Whisperer transcribes speech in real time using Whisper — OpenAI's multilingual model. Speaker diarization runs simultaneously: the user's words and the counterpart's words are labeled differently, making the transcript easier to read and improving the accuracy of AI responses.

When to Read This

Read this article to understand:

how to configure the recognition language;
why some utterances are labeled [Me] and others [Other];
which languages are supported and how to switch between them.

How Transcription Works

Whisperer captures two audio streams:

Stream	Source	Label
User's voice	Microphone	[Me]
Counterpart's voice	System audio (Screen Recording permission on macOS / system audio on Windows)	[Other]

Each audio chunk (~0.8 s) is sent to the server with a speaker label and is recognized independently.

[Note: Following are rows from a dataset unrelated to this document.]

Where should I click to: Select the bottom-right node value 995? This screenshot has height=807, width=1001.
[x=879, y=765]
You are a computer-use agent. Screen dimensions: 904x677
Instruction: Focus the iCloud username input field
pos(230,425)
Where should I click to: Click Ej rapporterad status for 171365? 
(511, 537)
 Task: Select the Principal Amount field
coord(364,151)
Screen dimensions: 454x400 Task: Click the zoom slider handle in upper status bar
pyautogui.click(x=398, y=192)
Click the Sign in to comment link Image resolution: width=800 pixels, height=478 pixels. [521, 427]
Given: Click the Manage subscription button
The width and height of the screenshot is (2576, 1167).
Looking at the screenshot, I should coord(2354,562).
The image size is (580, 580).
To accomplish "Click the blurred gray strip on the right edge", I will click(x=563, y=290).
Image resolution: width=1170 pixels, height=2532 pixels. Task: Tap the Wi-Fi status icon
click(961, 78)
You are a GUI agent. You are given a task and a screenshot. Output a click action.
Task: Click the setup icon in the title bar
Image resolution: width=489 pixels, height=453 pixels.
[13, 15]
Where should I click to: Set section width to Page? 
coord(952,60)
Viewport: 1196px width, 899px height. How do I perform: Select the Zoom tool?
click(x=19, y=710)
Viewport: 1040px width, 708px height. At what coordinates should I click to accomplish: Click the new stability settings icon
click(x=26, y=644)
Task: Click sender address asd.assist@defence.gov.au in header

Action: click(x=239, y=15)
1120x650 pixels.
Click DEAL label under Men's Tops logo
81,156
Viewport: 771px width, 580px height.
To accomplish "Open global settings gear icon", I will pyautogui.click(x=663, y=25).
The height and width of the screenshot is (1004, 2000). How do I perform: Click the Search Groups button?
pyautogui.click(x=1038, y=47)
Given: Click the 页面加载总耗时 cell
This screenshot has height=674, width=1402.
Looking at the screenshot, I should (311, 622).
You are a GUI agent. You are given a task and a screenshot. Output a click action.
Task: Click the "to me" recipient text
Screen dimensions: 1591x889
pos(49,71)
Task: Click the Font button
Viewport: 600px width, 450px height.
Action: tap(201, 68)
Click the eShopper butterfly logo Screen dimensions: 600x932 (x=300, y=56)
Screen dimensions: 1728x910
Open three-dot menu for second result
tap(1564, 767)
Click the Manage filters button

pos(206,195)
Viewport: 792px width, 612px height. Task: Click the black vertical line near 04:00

The result appears instantly in the LiveTranscriptStrip — the scrolling ticker at the bottom of the overlay.

Transcription Language

The recognition language is set at the session level:

Open Settings in the client (gear icon) or in the web dashboard.
Find the Transcription Language field.
Select the desired language from the standard list of language codes (e.g., en, ru, zh, de).
Start a new session — the language will be applied to it.

Whisper supports more than 90 languages. If meeting participants speak different languages, Whisper auto-detects each chunk within the selected language "hint".

📸 [Screenshot: LiveTranscriptStrip scrolling ticker with [Me] and [Other] utterances]

Full Transcript in the Dashboard

After the session ends, the full transcript is available in the History section of the web dashboard. You can:

read it filtered by speaker;
copy it in full or in fragments;
use it as the basis for analytics and mind maps.

📸 [Screenshot: session page in the dashboard — transcript blocks with speaker labels]

Common Errors

Error	Cause	Fix
Counterpart's voice is not transcribed	Screen Recording permission not granted (macOS) or system audio unavailable (Windows)	macOS Permissions / Windows
Wrong language in the transcript	Incorrect transcription language selected	Change the language in settings and restart the session
Text gets mixed between speakers	Microphone captures both audio streams (echo)	Use headphones or lower speaker volume
No text on a weak connection	WebSocket drops before Whisper response arrives	Improve your connection; Whisperer reconnects automatically

Best Practices

Use headphones — this eliminates acoustic echo and improves speaker separation.
Select the correct language before the session — changing the language mid-recording creates a new session.
On bilingual calls you can select the counterpart's language: Whisper will still recognize your speech thanks to the context hint.